◆ **WHAT IS BEING ASKED**: For the records below, give the number of lines where the string "This" occurs. Include nothing else.

◆ **INPUT**:
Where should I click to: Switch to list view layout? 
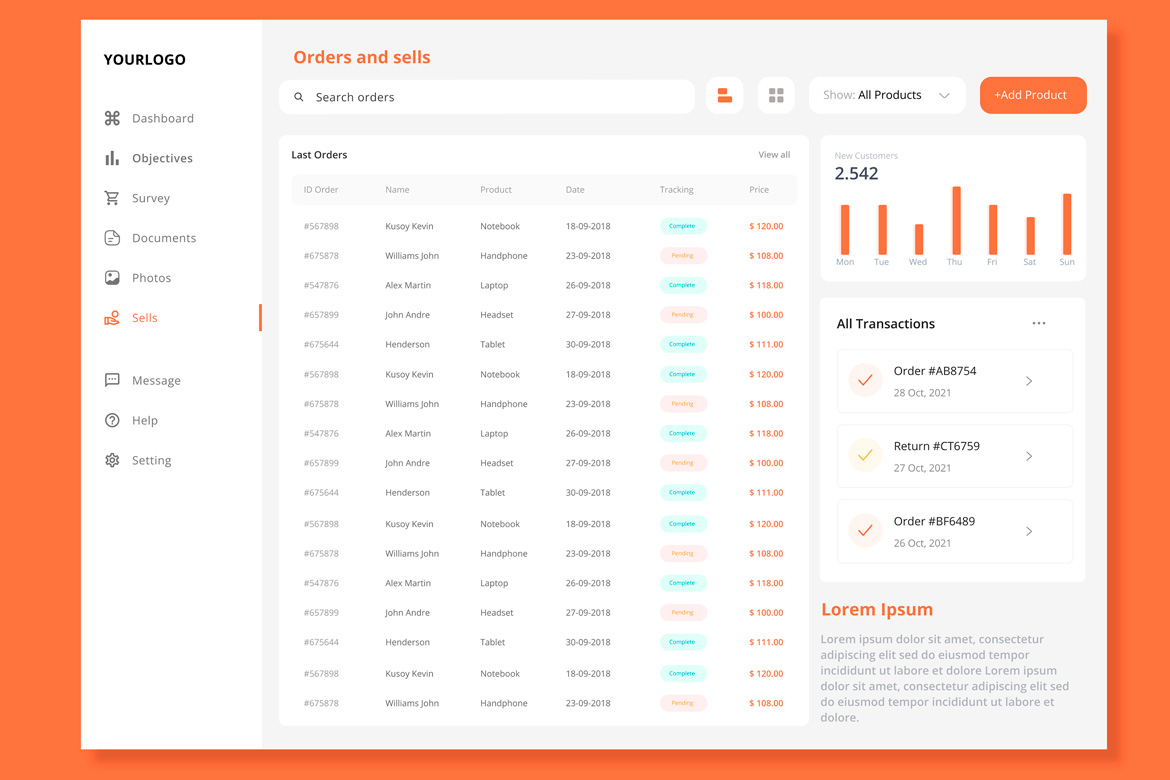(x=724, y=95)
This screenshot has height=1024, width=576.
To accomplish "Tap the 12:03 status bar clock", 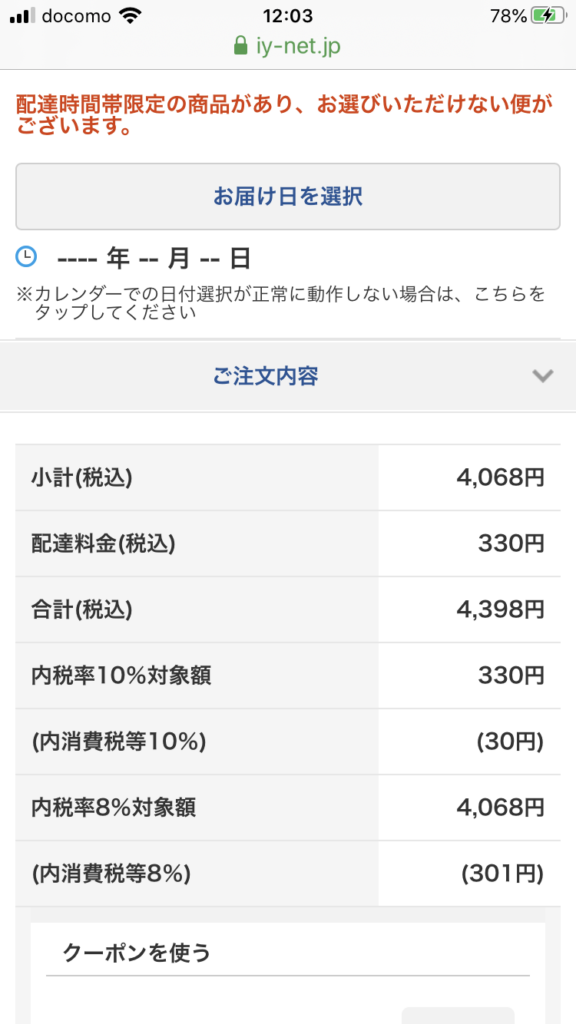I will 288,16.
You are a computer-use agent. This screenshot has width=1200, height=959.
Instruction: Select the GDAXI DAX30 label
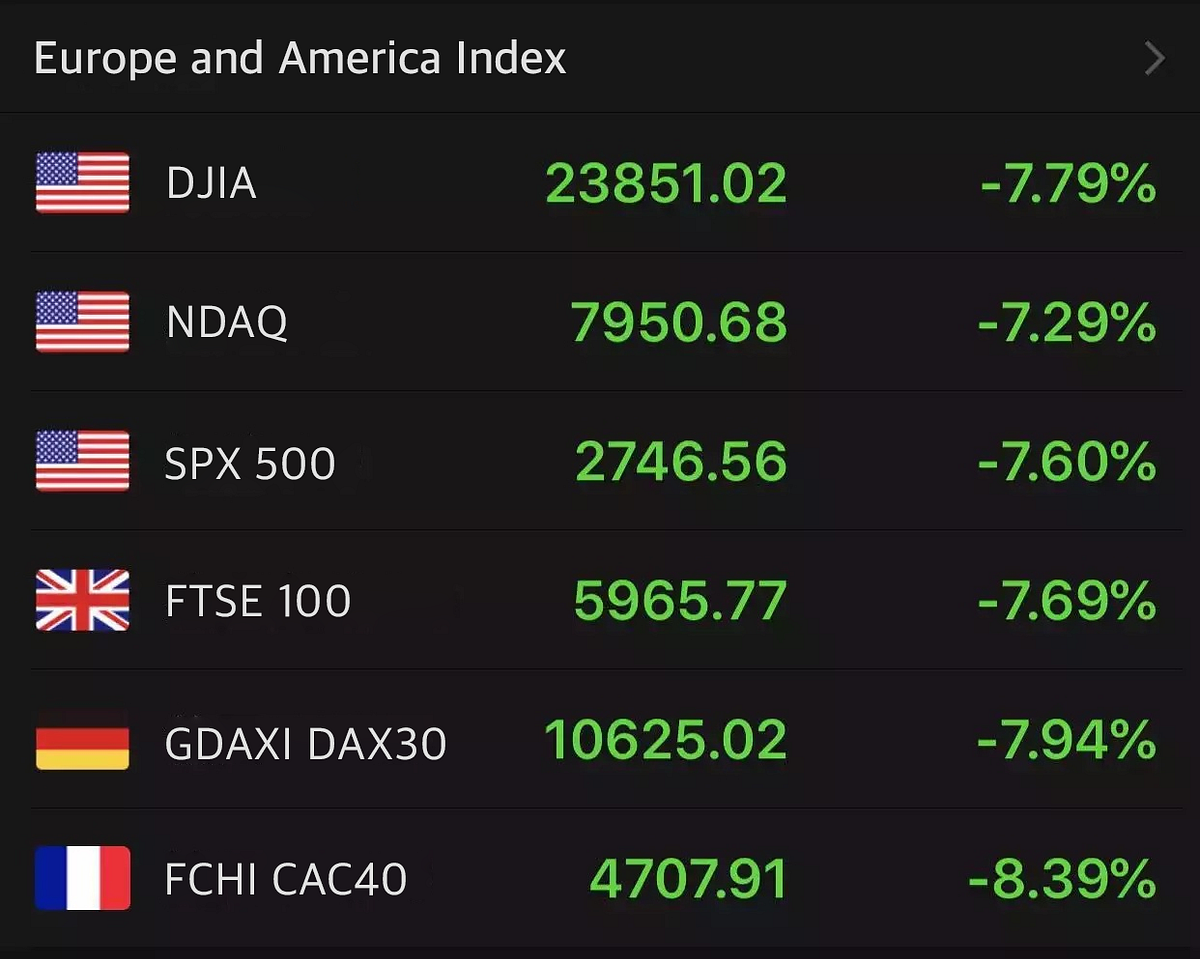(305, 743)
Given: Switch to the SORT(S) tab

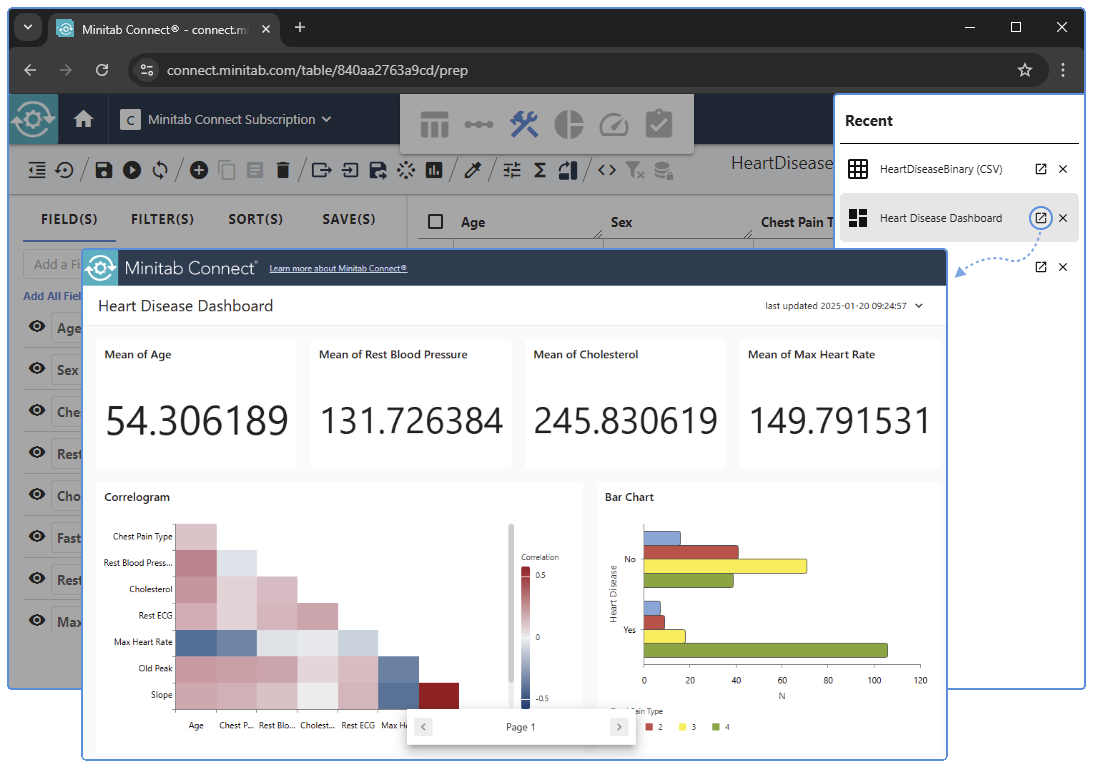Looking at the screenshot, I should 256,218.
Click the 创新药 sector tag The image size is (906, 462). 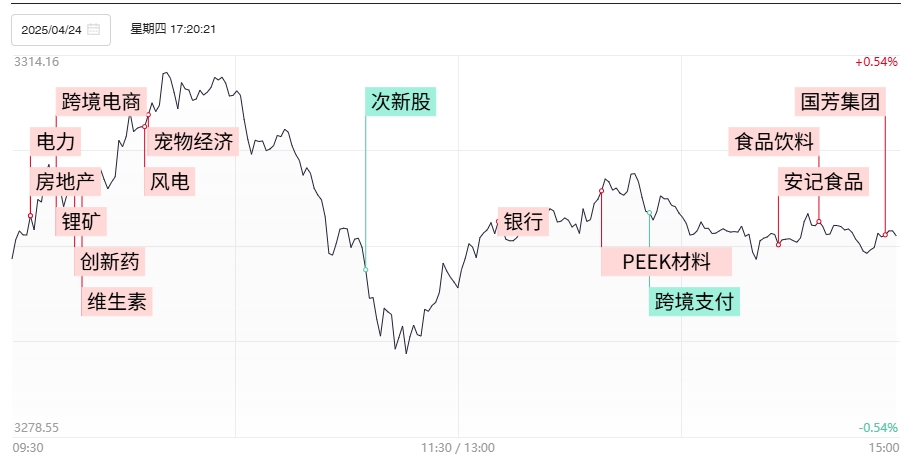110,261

◆ **RESULT OF THE EXERCISE**: 2